> _What you will do_
The entries below should be written out again exactly as they stand.
··········
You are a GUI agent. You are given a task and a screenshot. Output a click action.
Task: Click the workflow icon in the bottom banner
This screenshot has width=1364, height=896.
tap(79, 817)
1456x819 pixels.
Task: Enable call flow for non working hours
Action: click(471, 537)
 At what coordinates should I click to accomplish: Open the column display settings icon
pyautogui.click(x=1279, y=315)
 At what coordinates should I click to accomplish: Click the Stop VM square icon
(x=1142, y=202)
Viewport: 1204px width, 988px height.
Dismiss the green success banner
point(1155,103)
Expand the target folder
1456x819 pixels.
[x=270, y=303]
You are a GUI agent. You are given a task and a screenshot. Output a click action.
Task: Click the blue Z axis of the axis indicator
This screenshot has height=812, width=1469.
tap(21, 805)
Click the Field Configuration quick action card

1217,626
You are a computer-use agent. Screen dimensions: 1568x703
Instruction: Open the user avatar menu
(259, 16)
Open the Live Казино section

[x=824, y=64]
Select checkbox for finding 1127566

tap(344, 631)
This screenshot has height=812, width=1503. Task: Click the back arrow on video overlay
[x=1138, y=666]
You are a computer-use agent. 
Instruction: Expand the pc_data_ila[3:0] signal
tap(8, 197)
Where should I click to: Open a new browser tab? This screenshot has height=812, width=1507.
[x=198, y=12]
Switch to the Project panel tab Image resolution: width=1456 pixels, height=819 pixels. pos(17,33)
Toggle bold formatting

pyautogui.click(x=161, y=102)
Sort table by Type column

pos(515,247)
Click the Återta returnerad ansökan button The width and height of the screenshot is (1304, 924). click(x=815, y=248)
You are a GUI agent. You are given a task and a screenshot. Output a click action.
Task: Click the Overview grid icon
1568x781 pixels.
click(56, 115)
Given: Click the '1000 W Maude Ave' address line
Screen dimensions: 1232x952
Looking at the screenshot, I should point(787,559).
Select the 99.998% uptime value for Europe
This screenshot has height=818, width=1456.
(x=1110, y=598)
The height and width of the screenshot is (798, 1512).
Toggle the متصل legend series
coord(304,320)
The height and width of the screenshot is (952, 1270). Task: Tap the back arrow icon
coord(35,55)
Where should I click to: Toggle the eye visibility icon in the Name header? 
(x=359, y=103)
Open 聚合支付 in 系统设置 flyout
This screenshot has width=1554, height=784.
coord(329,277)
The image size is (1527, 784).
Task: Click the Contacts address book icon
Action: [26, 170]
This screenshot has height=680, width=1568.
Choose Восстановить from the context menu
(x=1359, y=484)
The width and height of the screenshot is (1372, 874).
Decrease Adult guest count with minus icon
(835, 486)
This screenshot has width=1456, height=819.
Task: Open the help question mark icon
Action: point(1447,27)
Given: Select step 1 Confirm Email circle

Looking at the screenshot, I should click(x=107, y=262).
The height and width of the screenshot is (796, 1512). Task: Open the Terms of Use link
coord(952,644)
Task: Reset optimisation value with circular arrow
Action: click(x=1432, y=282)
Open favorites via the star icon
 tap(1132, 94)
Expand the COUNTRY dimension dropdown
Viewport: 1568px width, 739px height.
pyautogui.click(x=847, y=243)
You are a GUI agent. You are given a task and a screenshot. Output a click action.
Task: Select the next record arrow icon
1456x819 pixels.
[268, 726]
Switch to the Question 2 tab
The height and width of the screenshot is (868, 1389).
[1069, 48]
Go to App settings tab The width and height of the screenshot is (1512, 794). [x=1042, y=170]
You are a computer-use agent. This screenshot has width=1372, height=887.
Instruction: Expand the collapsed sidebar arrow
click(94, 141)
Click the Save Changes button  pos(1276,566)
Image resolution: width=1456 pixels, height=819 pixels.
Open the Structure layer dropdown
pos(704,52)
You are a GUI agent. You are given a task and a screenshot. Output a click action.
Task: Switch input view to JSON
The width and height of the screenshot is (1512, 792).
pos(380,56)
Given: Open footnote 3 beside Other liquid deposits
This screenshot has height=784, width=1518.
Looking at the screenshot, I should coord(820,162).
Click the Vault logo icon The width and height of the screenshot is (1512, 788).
··········
> _Response to this exercise_
You are a GUI agent. You are given a task and a screenshot. Output a click action.
Task: Click the workflow icon in the bottom banner
This screenshot has width=1364, height=896.
tap(79, 817)
1456x819 pixels.
Task: Enable call flow for non working hours
Action: click(471, 537)
 At what coordinates should I click to accomplish: Open the column display settings icon
pyautogui.click(x=1279, y=315)
 At what coordinates should I click to accomplish: Click the Stop VM square icon
(x=1142, y=202)
Viewport: 1204px width, 988px height.
Dismiss the green success banner
point(1155,103)
Expand the target folder
1456x819 pixels.
[x=270, y=303]
You are a GUI agent. You are given a task and a screenshot. Output a click action.
Task: Click the blue Z axis of the axis indicator
This screenshot has height=812, width=1469.
tap(21, 805)
Click the Field Configuration quick action card

1217,626
You are a computer-use agent. Screen dimensions: 1568x703
Instruction: Open the user avatar menu
(259, 16)
Open the Live Казино section

[x=824, y=64]
Select checkbox for finding 1127566

tap(344, 631)
This screenshot has height=812, width=1503. Task: Click the back arrow on video overlay
[x=1138, y=666]
You are a computer-use agent. 
Instruction: Expand the pc_data_ila[3:0] signal
tap(8, 197)
Where should I click to: Open a new browser tab? This screenshot has height=812, width=1507.
[x=198, y=12]
Switch to the Project panel tab Image resolution: width=1456 pixels, height=819 pixels. pos(17,33)
Toggle bold formatting

pyautogui.click(x=161, y=102)
Sort table by Type column

pos(515,247)
Click the Återta returnerad ansökan button The width and height of the screenshot is (1304, 924). click(x=815, y=248)
You are a GUI agent. You are given a task and a screenshot. Output a click action.
Task: Click the Overview grid icon
1568x781 pixels.
click(56, 115)
Given: Click the '1000 W Maude Ave' address line
Screen dimensions: 1232x952
Looking at the screenshot, I should point(787,559).
Select the 99.998% uptime value for Europe
This screenshot has height=818, width=1456.
(x=1110, y=598)
The height and width of the screenshot is (798, 1512).
Toggle the متصل legend series
coord(304,320)
The height and width of the screenshot is (952, 1270). Task: Tap the back arrow icon
coord(35,55)
Where should I click to: Toggle the eye visibility icon in the Name header? 
(x=359, y=103)
Open 聚合支付 in 系统设置 flyout
This screenshot has width=1554, height=784.
coord(329,277)
The image size is (1527, 784).
Task: Click the Contacts address book icon
Action: [26, 170]
This screenshot has height=680, width=1568.
Choose Восстановить from the context menu
(x=1359, y=484)
The width and height of the screenshot is (1372, 874).
Decrease Adult guest count with minus icon
(835, 486)
This screenshot has width=1456, height=819.
Task: Open the help question mark icon
Action: point(1447,27)
Given: Select step 1 Confirm Email circle

Looking at the screenshot, I should click(x=107, y=262).
The height and width of the screenshot is (796, 1512). Task: Open the Terms of Use link
coord(952,644)
Task: Reset optimisation value with circular arrow
Action: click(x=1432, y=282)
Open favorites via the star icon
 tap(1132, 94)
Expand the COUNTRY dimension dropdown
Viewport: 1568px width, 739px height.
pyautogui.click(x=847, y=243)
You are a GUI agent. You are given a task and a screenshot. Output a click action.
Task: Select the next record arrow icon
1456x819 pixels.
[268, 726]
Switch to the Question 2 tab
The height and width of the screenshot is (868, 1389).
[1069, 48]
Go to App settings tab The width and height of the screenshot is (1512, 794). [x=1042, y=170]
You are a computer-use agent. This screenshot has width=1372, height=887.
Instruction: Expand the collapsed sidebar arrow
click(94, 141)
Click the Save Changes button  pos(1276,566)
Image resolution: width=1456 pixels, height=819 pixels.
Open the Structure layer dropdown
pos(704,52)
You are a GUI agent. You are given a task and a screenshot. Output a click action.
Task: Switch input view to JSON
The width and height of the screenshot is (1512, 792).
pos(380,56)
Given: Open footnote 3 beside Other liquid deposits
This screenshot has height=784, width=1518.
Looking at the screenshot, I should coord(820,162).
Click the Vault logo icon The width and height of the screenshot is (1512, 788).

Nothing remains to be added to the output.